Winter in Sonoma County can bring on days of cold, gray doldrums. Even when the garden seems to have the winter blahs, there is a wonderful plant that will puncture the gloom. This shining star is Daphne. A delicious, sweet odor is the hallmark of this lovely shrub that is native to Europe, North Africa and Asia. In myth, Daphne was the daughter of a river god who was so pursued by Apollo that her father changed her into a laurel tree to escape him. (Just to make things confusing, daphne is the Greek name for the laurel, even though botanically daphne and laurels are not related.)
An evergreen or semi-evergreen shrub with pinkish-white to pink flowers, divine-smelling daphne can be grown in varied locales. However, all daphnes require semi-shade, well amended and fast-draining soil that retains enough moisture to prevent it from drying out completely, and a cover of mulch over their roots. During the dry season, irrigate infrequently, as restricted water increases flowering next spring. Daphnes do not require much pruning but may be tip pruned for shaping after flowers fade. Feed right after bloom with a complete fertilizer.

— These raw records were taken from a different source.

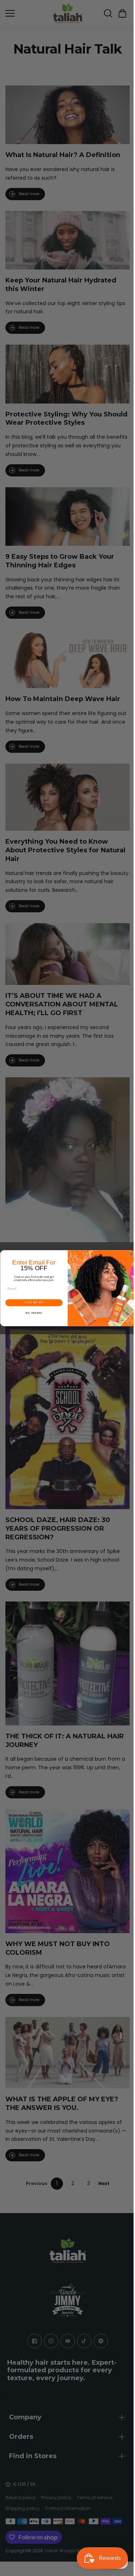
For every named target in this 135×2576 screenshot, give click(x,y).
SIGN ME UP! (31, 1302)
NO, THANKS (32, 1313)
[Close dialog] (129, 1254)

Daphnes are great as companion plants in an herbaceous border or as foundation plantings around a house. Because their flower scent is so intoxicating, they are a great choice for a walkway or a semi-shaded porch or deck. Their growth habit is slow to moderate; size among varieties varies from a low mat to shrubs that can reach 5 ft. tall. Most daphnes do not transplant well, so site the plant where it will live permanently. All parts of daphnes are poisonous and all are deer resistant.

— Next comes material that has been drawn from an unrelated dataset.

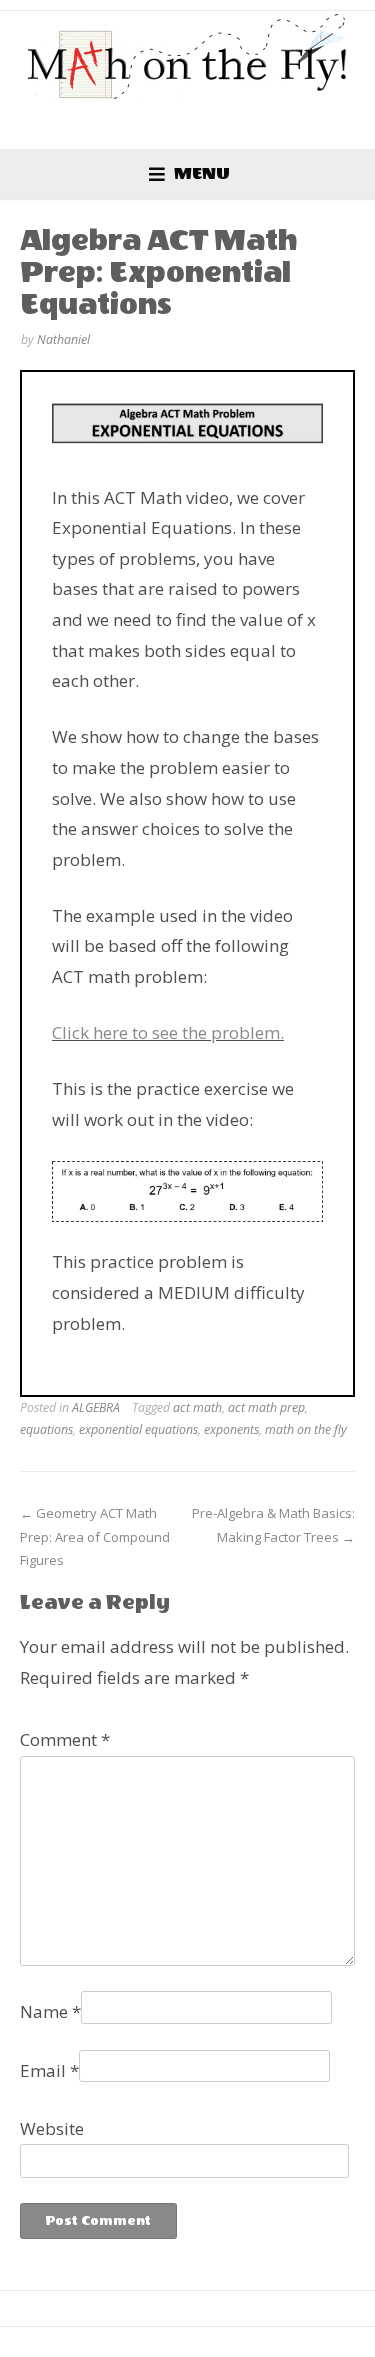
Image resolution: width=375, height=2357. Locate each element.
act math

Daphne odora (winter daphne) is an evergreen shrub with perhaps the most strongly scented flowers of all daphnes, as its species name suggests. It can sometimes display unpredictable behavior: It can flourish for years and then die without warning. Winter daphne is a very neat plant to 4 ft. high and wide with narrow, thick glossy green leaves and masses of fragrant flowers in late winter. ‘Aureo-Marginata’ is widely grown and has variegated leaves with cream-colored margins.
Daphne cneorum (garland daphne) is a pretty rock garden, front of a border, or pathway plant. It is evergreen and matting, less than 1 ft. high, with a spreading habit to 3 ft. wide. Trailing narrow glossy green branches are covered with fragrant spring blossoms. After bloom, top dress with compost or similar material to encourage additional rooting of stems. Cultivars include ‘Eximia,’ ‘Pgymaea Alba,’ and ‘Variegata.’
Daphne x burkwoodii is evergreen to semi-evergreen in Sonoma County. It develops into an attractive, well-formed shrub 3-4 ft. tall with narrow leaves. Blooms appear in spring and often repeat in late summer. ‘Carol Mackie’ is a variegated version, with a gold edge to green leaves.